*** Opening of Task input ***

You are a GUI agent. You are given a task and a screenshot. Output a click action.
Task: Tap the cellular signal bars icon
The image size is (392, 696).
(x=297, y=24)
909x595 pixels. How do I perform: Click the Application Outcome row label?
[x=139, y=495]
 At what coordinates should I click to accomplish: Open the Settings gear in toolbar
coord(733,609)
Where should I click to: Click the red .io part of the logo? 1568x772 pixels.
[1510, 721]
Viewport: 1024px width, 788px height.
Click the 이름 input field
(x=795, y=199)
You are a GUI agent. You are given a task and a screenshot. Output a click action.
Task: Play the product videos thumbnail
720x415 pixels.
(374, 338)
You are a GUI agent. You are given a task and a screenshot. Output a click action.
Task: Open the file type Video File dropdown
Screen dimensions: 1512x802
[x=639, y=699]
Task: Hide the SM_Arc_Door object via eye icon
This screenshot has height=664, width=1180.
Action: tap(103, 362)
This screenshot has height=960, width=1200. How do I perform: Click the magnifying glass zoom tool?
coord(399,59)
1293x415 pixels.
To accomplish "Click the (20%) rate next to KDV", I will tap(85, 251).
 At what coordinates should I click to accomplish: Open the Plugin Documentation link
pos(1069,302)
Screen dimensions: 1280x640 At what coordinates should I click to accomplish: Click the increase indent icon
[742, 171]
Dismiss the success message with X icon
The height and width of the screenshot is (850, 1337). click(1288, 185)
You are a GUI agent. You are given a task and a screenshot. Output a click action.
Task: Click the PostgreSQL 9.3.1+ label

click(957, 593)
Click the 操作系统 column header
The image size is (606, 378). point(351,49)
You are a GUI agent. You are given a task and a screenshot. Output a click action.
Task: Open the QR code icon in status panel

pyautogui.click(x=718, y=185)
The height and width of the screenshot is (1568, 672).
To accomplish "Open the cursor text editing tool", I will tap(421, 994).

*** Close of Task input ***

■ Task prompt
Please print exactly the lines of the entries above, beginning with the line that contains "909x595 pixels. How" and ending with the last line.

■ The completed task
909x595 pixels. How do I perform: Click the Application Outcome row label?
[x=139, y=495]
 At what coordinates should I click to accomplish: Open the Settings gear in toolbar
coord(733,609)
Where should I click to: Click the red .io part of the logo? 1568x772 pixels.
[1510, 721]
Viewport: 1024px width, 788px height.
Click the 이름 input field
(x=795, y=199)
You are a GUI agent. You are given a task and a screenshot. Output a click action.
Task: Play the product videos thumbnail
720x415 pixels.
(374, 338)
You are a GUI agent. You are given a task and a screenshot. Output a click action.
Task: Open the file type Video File dropdown
Screen dimensions: 1512x802
[x=639, y=699]
Task: Hide the SM_Arc_Door object via eye icon
This screenshot has height=664, width=1180.
Action: tap(103, 362)
This screenshot has height=960, width=1200. How do I perform: Click the magnifying glass zoom tool?
coord(399,59)
1293x415 pixels.
To accomplish "Click the (20%) rate next to KDV", I will tap(85, 251).
 At what coordinates should I click to accomplish: Open the Plugin Documentation link
pos(1069,302)
Screen dimensions: 1280x640 At what coordinates should I click to accomplish: Click the increase indent icon
[742, 171]
Dismiss the success message with X icon
The height and width of the screenshot is (850, 1337). click(1288, 185)
You are a GUI agent. You are given a task and a screenshot. Output a click action.
Task: Click the PostgreSQL 9.3.1+ label

click(957, 593)
Click the 操作系统 column header
The image size is (606, 378). point(351,49)
You are a GUI agent. You are given a task and a screenshot. Output a click action.
Task: Open the QR code icon in status panel

pyautogui.click(x=718, y=185)
The height and width of the screenshot is (1568, 672).
To accomplish "Open the cursor text editing tool", I will tap(421, 994).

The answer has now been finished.